#### Work order:
Every line from the one containing "Where should I" to the end of the records below must be copied exactly, and no pictures may be included.

· · · · · · ·

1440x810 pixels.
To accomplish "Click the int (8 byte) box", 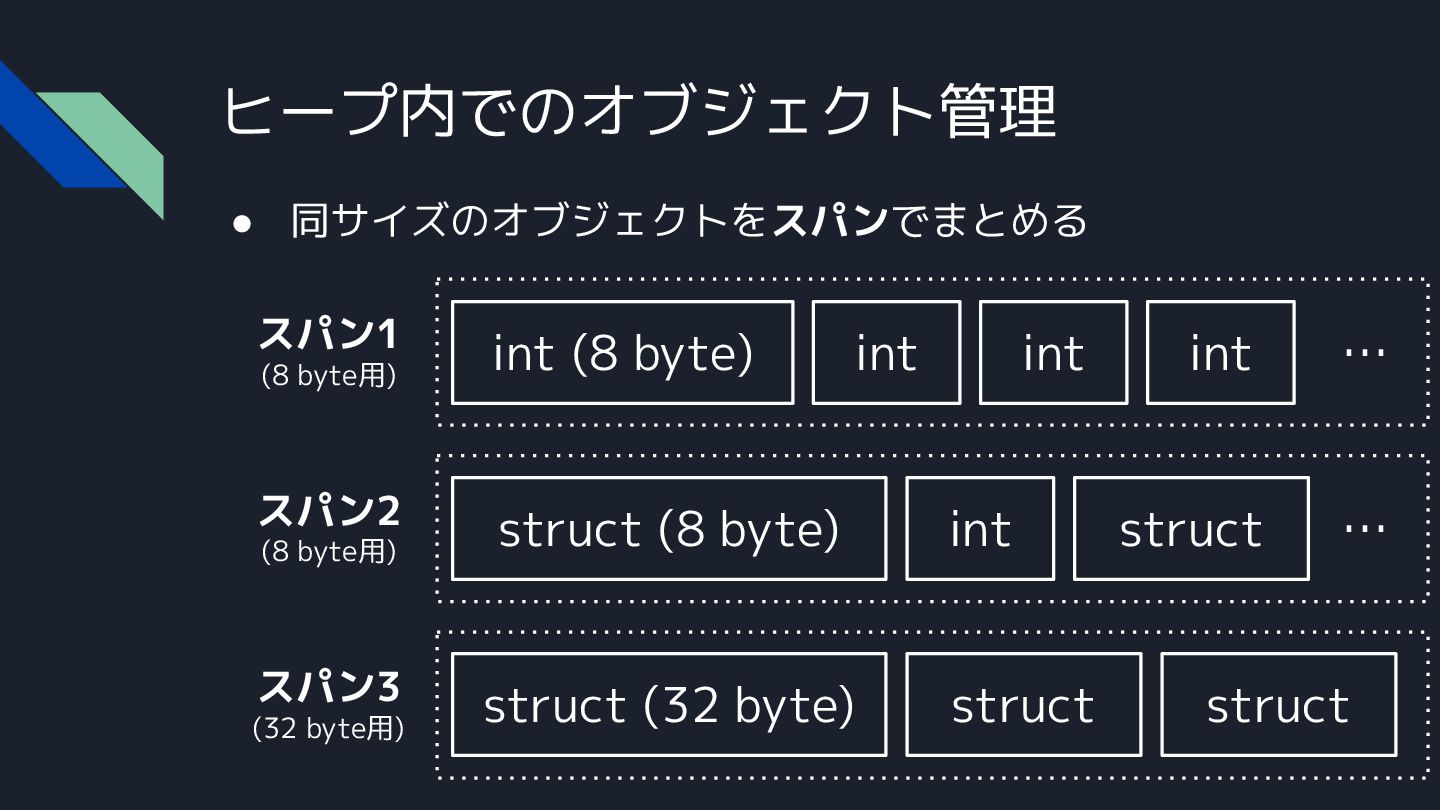I will (622, 353).
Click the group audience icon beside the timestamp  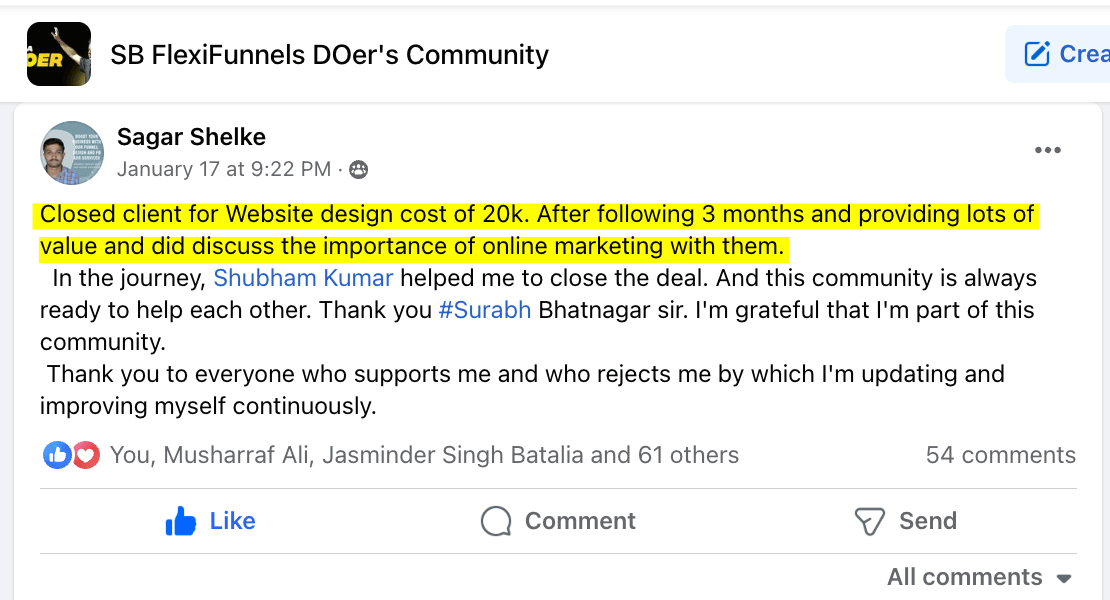click(x=358, y=170)
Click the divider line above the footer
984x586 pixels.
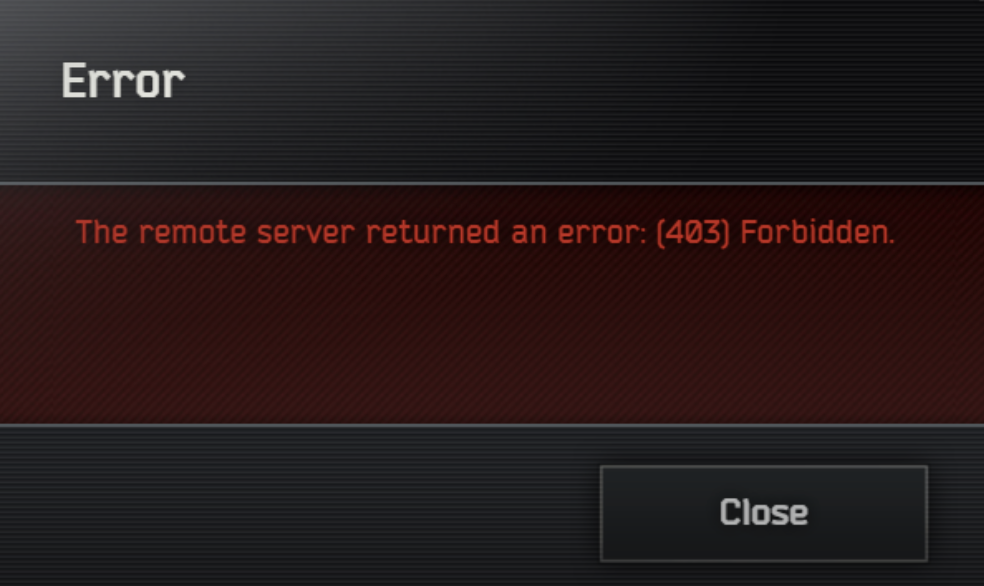(x=492, y=425)
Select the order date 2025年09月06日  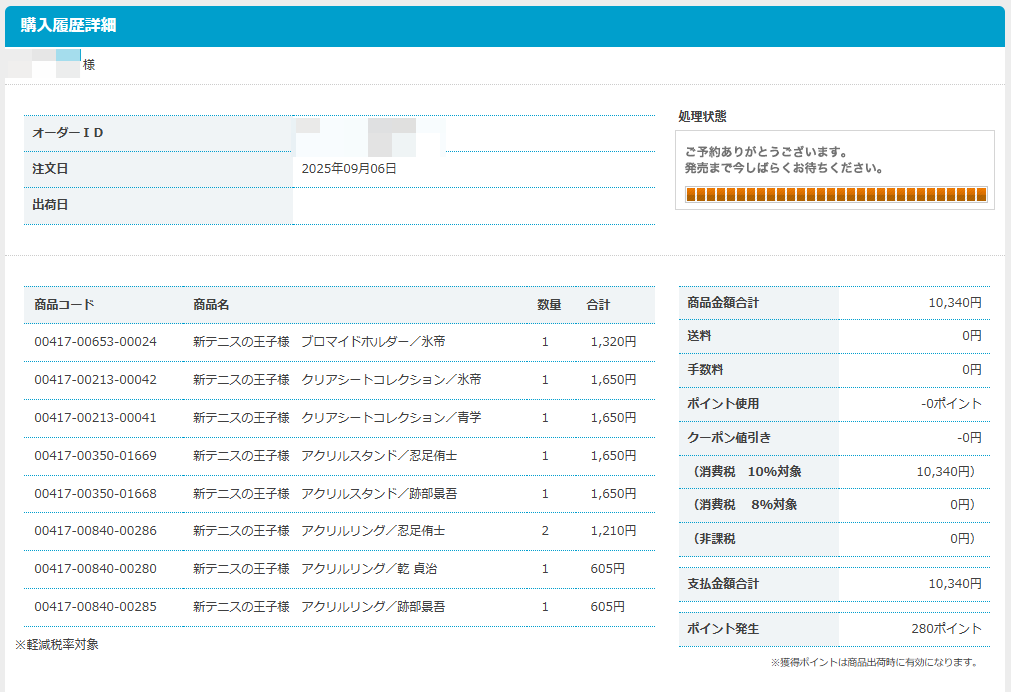(x=349, y=169)
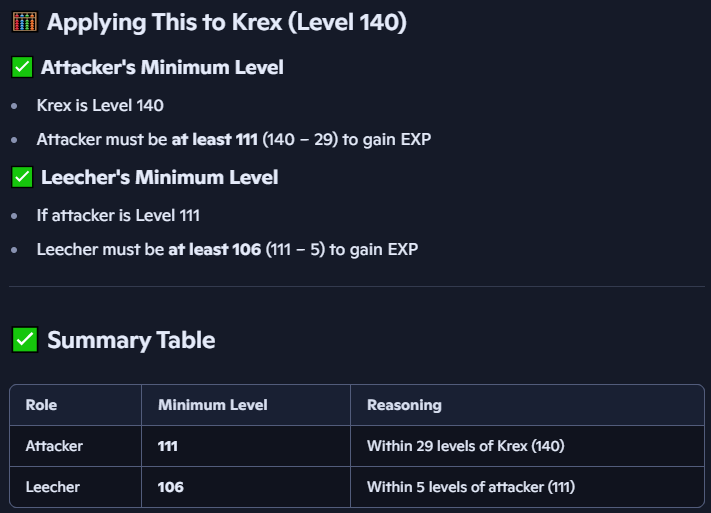Click the "106" value in the Leecher row
711x513 pixels.
[170, 487]
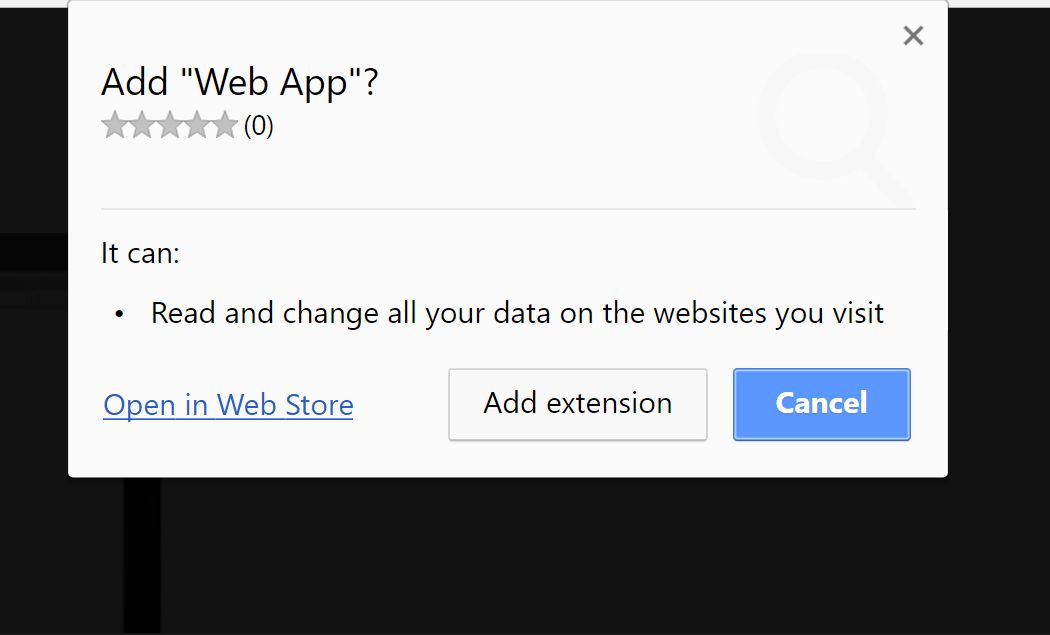The width and height of the screenshot is (1050, 635).
Task: Open the extension in Web Store
Action: point(228,405)
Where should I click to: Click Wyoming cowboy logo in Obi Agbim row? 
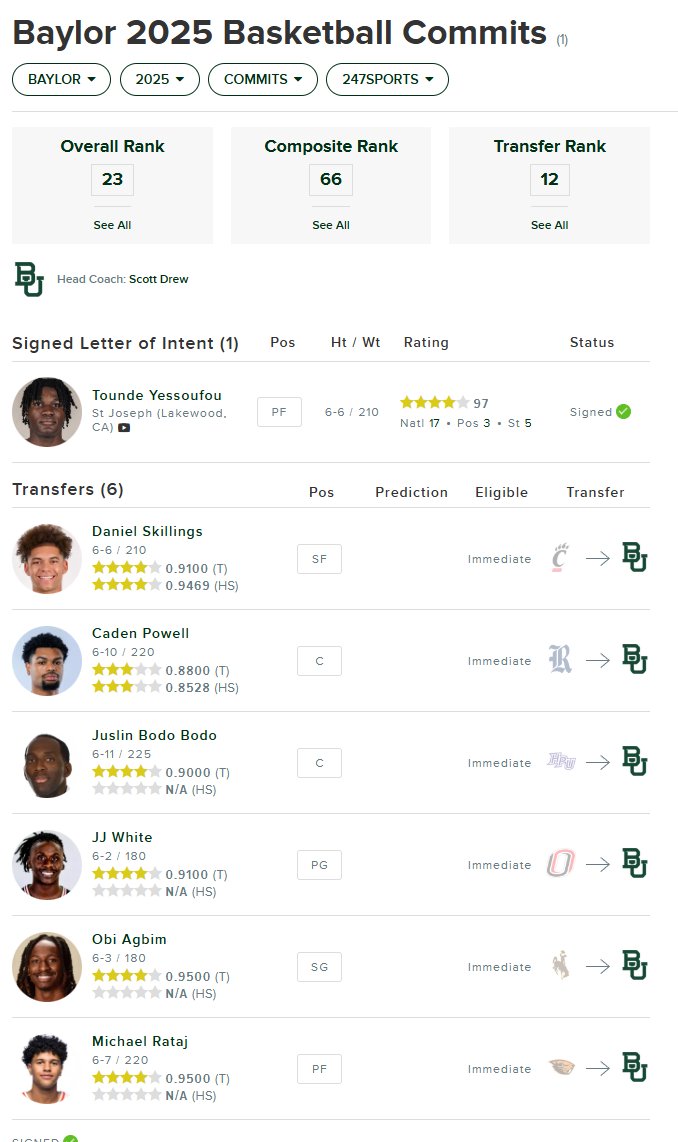point(561,966)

· · · · · · ·

#### Output of the exercise:
Where should I click to: Click Wyoming cowboy logo in Obi Agbim row? 
point(561,966)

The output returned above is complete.